Выбранный отрывок>
========================================

А где тот самый, быть может, счастливый, когда уже выздоравливающий от тифа, я проснулся в Страстную субботу в твоей комнате, залитой светом множества свечей и наполненной врывавшимся в открытую форточку светлым пасхальным звоном: увидал на столе у постели твои белые розы, двенадцать томов Тургенева, тебя, выходившую меня, нарядную и счастливую и трогательно взволнованного Панечку. Господи, как ликовала душа! Как таяла она в пасхальном звоне, как возносилась вместе с ним... Где это все? И снова спрашиваю я, как могло случиться, что я, переживший такие часы и запомнивший их, посылаю на батарею снаряды с удушливыми газами? Никогда, ничего не понять!
К жене.12-го февраля 1917 г. Рудники на Золотой Липе.
Сегодня с утра собрался писать тебе. Весь день был свободен, много думал о тебе, но вот до поздней ночи не написал ни строчки. Не знаю почему, в последнее время мне часто что-то совсем не пишется. Душа моя не зачерствела, но иной раз устье ее словно чем-то заносит, и тогда она из быстрой реки превращается в стоячее озеро. Еще совсем недавно моя тоска была живой и галлюцинирующей.[182]Теперь она стала безжизненной и слепой. Еще недавно она дарила меня яркими образами, а теперь даже в мечте о тебе я не вижу тебя, а погружаюсь во что-то безобразное и беспредельное. Моя тоска как будто перестает быть формою общения и становится формою моего одиночества. Ее пути все чаще и чаще никуда не приводят. Огибая окружность моей жизни, она впадает все в то же мое одинокое я. Почему это случилось — не знаю. Может быть, я сам виноват. Может быть, сам тем погасил творческую силу моей тоски, что так страстно хотел в последнее время, чтобы она не только приводила с собою мечты, но вернула бы мне мою подлинную, мою настоящую жизнь...

========================================

Имеющиеся данные>

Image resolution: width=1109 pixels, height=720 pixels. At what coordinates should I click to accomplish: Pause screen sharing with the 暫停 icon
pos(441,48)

========================================

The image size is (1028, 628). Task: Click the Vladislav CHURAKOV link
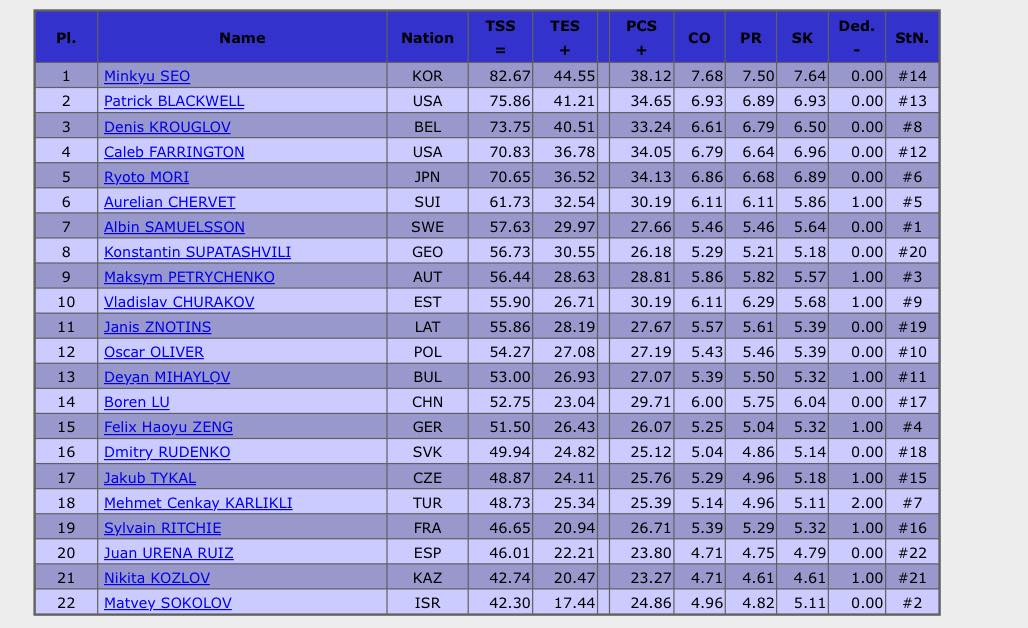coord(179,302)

========================================

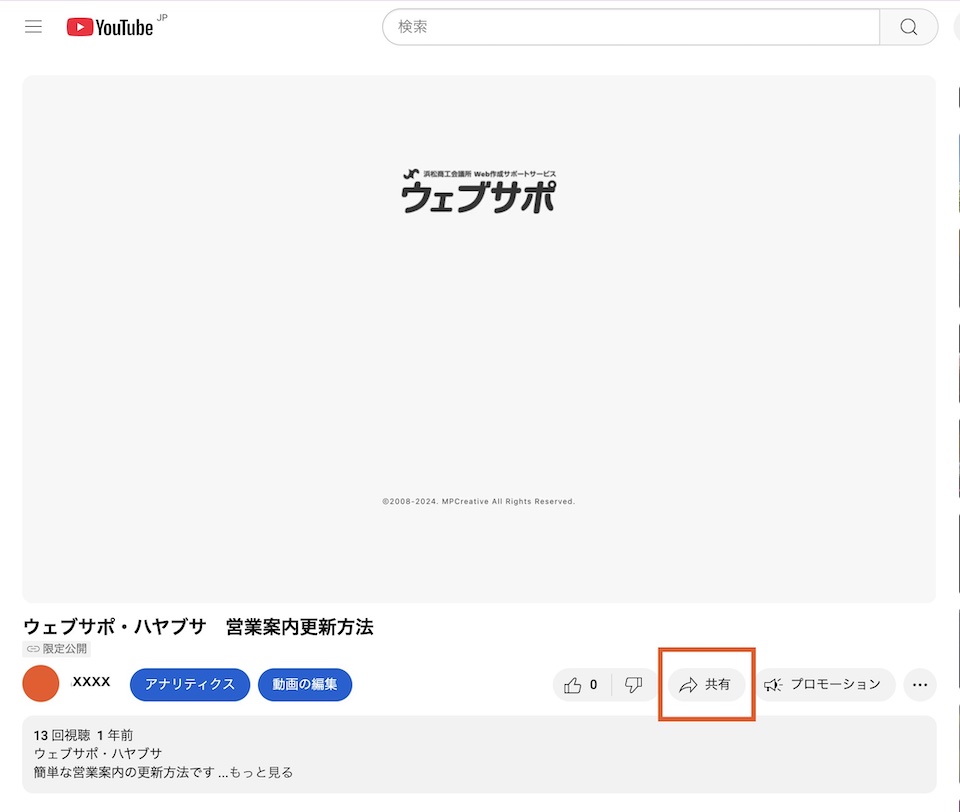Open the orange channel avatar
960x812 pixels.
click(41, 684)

========================================

Поставленная задача 1> Какое предположение высказывается в выбранном отрывке о том, почему тоска утратила свою творческую силу? Изложите его в одном-двух предложениях.
Поставленная задача 2> Верните без изменений строки записей, начиная со строки, содержащей «Image resolution: width=1109», вплоть до строки, содержащей «pos(441,48)», включительно.

Полный ответ 1> Пишущий допускает, что сам погасил творческую силу своей тоски. По его словам, в последнее время он слишком страстно хотел, чтобы она не только приводила с собою мечты, но и вернула ему подлинную, настоящую жизнь.

Полный ответ 2>
Image resolution: width=1109 pixels, height=720 pixels. At what coordinates should I click to accomplish: Pause screen sharing with the 暫停 icon
pos(441,48)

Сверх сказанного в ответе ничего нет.